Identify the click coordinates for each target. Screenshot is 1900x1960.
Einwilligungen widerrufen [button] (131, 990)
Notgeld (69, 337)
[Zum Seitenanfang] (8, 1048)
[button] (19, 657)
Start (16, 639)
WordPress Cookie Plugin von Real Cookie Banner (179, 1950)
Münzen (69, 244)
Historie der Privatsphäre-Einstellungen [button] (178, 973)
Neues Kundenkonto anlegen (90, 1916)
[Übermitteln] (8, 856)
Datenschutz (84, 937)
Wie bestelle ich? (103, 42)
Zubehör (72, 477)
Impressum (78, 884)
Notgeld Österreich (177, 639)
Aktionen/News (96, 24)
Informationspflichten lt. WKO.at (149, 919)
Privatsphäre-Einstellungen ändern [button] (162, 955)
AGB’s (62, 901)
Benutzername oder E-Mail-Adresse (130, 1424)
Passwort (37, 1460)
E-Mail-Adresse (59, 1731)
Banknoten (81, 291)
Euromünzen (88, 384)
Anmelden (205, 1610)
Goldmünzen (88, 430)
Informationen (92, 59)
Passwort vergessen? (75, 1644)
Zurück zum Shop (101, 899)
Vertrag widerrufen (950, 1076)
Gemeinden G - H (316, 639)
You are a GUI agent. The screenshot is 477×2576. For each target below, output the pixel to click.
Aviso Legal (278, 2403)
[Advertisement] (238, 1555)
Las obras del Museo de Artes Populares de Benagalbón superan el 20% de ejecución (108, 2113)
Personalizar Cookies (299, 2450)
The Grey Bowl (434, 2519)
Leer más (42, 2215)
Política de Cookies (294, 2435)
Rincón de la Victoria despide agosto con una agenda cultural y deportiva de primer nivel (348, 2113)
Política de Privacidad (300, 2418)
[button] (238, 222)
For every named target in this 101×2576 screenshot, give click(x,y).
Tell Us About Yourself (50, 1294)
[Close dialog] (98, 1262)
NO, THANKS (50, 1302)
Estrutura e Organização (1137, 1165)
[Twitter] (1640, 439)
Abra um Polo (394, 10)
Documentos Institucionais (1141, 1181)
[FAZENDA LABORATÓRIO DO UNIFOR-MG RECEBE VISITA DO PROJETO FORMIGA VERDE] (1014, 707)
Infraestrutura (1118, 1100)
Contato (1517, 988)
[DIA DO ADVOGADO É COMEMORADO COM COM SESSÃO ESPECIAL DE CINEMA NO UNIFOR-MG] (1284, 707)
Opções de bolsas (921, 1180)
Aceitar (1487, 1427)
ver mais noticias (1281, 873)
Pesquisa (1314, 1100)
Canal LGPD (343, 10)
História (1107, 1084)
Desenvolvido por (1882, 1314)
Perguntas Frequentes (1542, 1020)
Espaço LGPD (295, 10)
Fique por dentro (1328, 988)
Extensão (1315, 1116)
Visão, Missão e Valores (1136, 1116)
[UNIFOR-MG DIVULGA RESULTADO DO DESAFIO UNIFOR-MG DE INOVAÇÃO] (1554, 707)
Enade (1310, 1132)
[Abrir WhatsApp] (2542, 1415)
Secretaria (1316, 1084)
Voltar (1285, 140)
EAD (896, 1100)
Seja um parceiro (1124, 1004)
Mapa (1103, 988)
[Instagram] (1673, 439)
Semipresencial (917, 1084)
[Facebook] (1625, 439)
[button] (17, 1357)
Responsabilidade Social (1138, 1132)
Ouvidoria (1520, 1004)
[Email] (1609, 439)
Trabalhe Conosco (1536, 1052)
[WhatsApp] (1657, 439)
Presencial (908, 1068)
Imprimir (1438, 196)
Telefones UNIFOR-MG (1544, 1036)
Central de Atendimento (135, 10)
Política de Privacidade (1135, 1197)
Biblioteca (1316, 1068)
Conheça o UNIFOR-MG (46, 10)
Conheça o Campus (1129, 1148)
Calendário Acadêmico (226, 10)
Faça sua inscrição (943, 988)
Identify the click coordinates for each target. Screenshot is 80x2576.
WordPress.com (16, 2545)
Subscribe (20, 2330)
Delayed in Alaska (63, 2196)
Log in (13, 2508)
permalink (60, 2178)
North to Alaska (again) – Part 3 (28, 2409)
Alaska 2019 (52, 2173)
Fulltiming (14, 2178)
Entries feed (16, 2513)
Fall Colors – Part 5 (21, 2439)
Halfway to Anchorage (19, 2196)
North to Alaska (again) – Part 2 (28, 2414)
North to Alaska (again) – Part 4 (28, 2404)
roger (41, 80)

- [TASK DETAILS]: Go through the data and gather every line that holds "WordPress".

- [RESPONSE TO THE EXERCISE]:
WordPress Cookie Plugin von Real Cookie Banner (179, 1950)
WordPress.com (16, 2545)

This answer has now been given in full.